:: DATA FOR THE TASK ::
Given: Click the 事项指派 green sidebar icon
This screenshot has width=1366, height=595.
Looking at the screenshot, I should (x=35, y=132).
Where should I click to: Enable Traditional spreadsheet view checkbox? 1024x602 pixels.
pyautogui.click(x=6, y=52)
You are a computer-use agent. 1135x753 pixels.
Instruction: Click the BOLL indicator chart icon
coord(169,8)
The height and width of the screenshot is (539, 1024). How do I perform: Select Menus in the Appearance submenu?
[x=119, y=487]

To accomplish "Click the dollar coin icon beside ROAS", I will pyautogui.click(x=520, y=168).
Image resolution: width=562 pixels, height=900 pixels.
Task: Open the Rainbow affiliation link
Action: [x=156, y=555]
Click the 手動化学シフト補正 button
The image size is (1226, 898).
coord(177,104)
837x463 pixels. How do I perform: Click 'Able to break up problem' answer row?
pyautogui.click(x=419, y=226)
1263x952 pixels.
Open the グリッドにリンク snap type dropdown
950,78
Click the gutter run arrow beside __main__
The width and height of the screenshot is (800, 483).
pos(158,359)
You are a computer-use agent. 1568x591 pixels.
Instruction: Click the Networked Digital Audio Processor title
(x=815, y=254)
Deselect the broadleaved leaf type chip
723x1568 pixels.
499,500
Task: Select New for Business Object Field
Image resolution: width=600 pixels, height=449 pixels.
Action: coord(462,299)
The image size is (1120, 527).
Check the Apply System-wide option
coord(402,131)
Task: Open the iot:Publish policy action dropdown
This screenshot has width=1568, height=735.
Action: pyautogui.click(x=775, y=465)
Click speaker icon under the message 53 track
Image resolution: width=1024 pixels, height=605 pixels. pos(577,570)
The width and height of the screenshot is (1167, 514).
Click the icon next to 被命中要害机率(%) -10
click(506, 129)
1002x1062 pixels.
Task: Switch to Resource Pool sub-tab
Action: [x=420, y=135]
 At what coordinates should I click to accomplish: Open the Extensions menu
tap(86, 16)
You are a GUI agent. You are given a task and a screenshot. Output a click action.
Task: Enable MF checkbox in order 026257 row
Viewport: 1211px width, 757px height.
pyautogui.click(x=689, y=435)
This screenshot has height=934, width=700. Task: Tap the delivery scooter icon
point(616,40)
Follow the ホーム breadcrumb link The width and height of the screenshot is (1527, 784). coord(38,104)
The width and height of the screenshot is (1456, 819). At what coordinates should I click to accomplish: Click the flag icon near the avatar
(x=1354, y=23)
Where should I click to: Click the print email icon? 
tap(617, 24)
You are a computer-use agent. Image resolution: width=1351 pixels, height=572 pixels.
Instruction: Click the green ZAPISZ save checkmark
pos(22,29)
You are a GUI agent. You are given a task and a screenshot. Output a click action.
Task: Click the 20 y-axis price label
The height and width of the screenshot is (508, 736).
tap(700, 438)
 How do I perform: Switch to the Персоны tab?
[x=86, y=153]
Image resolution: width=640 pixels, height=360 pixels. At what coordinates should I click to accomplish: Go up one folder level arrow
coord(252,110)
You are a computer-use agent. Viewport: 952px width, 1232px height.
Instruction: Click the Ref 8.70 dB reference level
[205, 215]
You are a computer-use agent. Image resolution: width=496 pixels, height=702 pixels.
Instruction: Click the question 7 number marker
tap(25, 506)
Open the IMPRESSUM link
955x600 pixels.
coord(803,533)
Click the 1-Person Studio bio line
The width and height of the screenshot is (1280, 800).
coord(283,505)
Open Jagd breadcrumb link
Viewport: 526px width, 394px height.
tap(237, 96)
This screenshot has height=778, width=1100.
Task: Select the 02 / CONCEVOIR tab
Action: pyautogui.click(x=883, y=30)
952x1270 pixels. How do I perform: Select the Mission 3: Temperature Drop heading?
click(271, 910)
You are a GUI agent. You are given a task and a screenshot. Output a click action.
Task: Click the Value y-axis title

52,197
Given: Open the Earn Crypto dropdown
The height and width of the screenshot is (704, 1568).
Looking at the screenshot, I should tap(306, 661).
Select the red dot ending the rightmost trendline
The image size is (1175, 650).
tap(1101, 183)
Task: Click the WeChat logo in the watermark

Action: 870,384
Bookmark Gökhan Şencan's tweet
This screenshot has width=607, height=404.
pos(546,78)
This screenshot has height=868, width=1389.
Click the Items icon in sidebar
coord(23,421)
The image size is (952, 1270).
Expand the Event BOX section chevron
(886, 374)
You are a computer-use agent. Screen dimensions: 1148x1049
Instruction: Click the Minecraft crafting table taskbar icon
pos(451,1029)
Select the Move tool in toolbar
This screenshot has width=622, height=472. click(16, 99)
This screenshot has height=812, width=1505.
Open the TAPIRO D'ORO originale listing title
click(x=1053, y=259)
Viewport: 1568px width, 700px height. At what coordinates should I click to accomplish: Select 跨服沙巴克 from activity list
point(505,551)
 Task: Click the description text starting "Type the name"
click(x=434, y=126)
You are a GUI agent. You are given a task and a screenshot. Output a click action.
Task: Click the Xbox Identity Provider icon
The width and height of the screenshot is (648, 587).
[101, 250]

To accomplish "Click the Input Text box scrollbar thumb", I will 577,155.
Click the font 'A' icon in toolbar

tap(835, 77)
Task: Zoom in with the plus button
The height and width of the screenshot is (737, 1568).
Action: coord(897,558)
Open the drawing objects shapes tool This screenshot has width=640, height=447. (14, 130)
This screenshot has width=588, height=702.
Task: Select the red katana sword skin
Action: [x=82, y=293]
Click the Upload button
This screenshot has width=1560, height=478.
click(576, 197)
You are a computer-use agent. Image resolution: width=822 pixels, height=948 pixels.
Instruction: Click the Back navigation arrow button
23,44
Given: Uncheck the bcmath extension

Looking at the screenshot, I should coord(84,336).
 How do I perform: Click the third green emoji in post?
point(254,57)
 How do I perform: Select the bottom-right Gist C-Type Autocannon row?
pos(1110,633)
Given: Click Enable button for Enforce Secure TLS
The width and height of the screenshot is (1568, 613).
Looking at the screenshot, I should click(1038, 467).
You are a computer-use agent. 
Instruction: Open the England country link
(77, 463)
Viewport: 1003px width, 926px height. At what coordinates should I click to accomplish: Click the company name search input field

:: WHAT YOU NEED TO DO ::
Return a copy of each line in the records above that has "computer" in it.

:: OUTPUT FOR THIS EXERCISE ::
You are a computer-use agent. 1135x753 pixels.
You are a computer-use agent. 1568x591 pixels.
You are a computer-use agent. Image resolution: width=1351 pixels, height=572 pixels.
You are a computer-use agent. Viewport: 952px width, 1232px height.
You are a computer-use agent. Image resolution: width=496 pixels, height=702 pixels.
You are a computer-use agent. Screen dimensions: 1148x1049
You are a computer-use agent. Image resolution: width=822 pixels, height=948 pixels.
You are a computer-use agent. 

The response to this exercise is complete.